Written task:
Print, unchanged, the part of the records that opens with the line containing "最新中文字幕视频 (155, 1479)" and closes with the final line of the records, including both of those lines.

Recorded data:
****************
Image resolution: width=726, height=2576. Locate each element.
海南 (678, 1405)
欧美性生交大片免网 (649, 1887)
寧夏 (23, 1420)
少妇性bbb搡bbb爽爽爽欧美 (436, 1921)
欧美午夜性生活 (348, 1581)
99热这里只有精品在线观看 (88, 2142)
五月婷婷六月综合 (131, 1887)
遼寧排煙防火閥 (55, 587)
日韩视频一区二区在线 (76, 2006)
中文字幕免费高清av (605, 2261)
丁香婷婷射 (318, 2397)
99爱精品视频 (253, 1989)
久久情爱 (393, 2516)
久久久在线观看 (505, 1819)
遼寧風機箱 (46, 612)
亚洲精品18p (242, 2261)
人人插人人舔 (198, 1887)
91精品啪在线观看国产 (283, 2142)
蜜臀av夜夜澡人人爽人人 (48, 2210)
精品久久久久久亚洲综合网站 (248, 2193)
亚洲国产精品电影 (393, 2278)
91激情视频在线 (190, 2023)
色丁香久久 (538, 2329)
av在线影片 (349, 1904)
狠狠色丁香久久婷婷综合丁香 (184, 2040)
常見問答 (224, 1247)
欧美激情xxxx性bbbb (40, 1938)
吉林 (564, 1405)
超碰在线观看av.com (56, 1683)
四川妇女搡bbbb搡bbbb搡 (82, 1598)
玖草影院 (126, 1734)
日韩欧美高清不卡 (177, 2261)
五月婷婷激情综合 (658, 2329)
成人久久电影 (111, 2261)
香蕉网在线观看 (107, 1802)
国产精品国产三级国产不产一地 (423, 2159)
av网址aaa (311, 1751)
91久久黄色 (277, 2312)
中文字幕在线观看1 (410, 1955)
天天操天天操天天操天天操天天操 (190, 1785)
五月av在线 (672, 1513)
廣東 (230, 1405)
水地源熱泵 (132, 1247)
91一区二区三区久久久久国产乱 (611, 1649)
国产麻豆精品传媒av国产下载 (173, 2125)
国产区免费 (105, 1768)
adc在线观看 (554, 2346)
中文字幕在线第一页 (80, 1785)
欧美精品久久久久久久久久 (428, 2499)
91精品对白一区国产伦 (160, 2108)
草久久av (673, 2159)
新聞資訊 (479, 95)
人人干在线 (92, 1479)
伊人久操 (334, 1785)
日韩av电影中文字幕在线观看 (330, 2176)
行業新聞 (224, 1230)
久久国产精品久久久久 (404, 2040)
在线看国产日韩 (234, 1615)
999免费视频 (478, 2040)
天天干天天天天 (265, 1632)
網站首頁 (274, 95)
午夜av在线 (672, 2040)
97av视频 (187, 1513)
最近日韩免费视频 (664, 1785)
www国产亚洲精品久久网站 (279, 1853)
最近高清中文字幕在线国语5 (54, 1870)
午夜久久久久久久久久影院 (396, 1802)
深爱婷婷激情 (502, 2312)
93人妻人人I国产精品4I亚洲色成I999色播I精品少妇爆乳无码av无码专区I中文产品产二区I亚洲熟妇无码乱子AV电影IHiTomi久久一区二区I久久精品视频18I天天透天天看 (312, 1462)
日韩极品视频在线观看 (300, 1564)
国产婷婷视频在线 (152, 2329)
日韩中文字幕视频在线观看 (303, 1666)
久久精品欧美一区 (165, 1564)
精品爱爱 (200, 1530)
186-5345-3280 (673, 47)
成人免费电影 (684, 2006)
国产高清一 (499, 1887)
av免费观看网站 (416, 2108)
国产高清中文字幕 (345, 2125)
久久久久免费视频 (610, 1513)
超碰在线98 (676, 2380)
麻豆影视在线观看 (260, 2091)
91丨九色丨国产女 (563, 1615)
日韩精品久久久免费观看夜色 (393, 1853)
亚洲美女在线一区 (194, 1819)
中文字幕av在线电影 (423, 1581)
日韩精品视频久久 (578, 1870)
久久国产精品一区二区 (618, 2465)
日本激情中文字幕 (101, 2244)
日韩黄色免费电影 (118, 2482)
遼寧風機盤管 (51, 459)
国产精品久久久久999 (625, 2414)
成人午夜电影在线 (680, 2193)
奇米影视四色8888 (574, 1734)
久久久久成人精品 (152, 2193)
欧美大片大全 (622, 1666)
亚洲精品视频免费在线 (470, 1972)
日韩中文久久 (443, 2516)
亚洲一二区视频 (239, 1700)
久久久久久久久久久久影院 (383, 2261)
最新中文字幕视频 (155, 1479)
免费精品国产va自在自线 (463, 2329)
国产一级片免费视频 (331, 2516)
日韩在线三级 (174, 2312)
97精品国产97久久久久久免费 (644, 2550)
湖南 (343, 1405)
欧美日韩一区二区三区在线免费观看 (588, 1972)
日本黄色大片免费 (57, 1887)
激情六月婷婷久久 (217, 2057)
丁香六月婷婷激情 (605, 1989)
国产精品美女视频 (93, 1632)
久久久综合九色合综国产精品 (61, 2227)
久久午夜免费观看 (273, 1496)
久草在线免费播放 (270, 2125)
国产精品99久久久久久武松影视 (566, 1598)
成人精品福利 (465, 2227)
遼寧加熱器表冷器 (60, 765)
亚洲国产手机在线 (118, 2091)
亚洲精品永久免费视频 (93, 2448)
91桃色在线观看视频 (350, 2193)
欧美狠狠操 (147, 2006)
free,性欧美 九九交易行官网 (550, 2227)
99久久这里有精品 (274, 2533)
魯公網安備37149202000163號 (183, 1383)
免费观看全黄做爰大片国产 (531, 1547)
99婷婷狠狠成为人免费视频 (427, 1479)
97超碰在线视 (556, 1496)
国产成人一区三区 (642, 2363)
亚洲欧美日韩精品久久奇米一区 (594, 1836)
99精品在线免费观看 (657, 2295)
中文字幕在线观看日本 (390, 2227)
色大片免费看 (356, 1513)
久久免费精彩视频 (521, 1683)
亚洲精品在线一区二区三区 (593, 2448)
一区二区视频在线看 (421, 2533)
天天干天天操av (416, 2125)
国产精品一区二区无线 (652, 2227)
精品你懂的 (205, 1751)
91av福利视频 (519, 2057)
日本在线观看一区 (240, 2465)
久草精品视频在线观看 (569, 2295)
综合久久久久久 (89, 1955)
****************
Written reply:
最新中文字幕视频 (155, 1479)
免费精品国产va自在自线 (463, 2329)
国产一级片免费视频 (331, 2516)
日韩在线三级 (174, 2312)
97精品国产97久久久久久免费 (644, 2550)
湖南 (343, 1405)
欧美日韩一区二区三区在线免费观看 (588, 1972)
日本黄色大片免费 (57, 1887)
激情六月婷婷久久 (217, 2057)
丁香六月婷婷激情 (605, 1989)
国产精品美女视频 (93, 1632)
久久久综合九色合综国产精品 (61, 2227)
久久午夜免费观看 (273, 1496)
久草在线免费播放 (270, 2125)
国产精品99久久久久久武松影视 (566, 1598)
成人精品福利 (465, 2227)
遼寧加熱器表冷器 (60, 765)
亚洲国产手机在线 (118, 2091)
亚洲精品永久免费视频 (93, 2448)
91桃色在线观看视频 (350, 2193)
欧美狠狠操 (147, 2006)
free,性欧美 九九交易行官网 (550, 2227)
99久久这里有精品 (274, 2533)
魯公網安備37149202000163號 (183, 1383)
免费观看全黄做爰大片国产 (531, 1547)
99婷婷狠狠成为人免费视频 (427, 1479)
97超碰在线视 (556, 1496)
国产成人一区三区 (642, 2363)
亚洲欧美日韩精品久久奇米一区 (594, 1836)
99精品在线免费观看 (657, 2295)
中文字幕在线观看日本 (390, 2227)
色大片免费看 (356, 1513)
久久免费精彩视频 (521, 1683)
亚洲精品在线一区二区三区 (593, 2448)
一区二区视频在线看 (421, 2533)
天天干天天操av (416, 2125)
国产精品一区二区无线 (652, 2227)
精品你懂的 (205, 1751)
91av福利视频 (519, 2057)
日本在线观看一区 (240, 2465)
久草精品视频在线观看 (569, 2295)
综合久久久久久 (89, 1955)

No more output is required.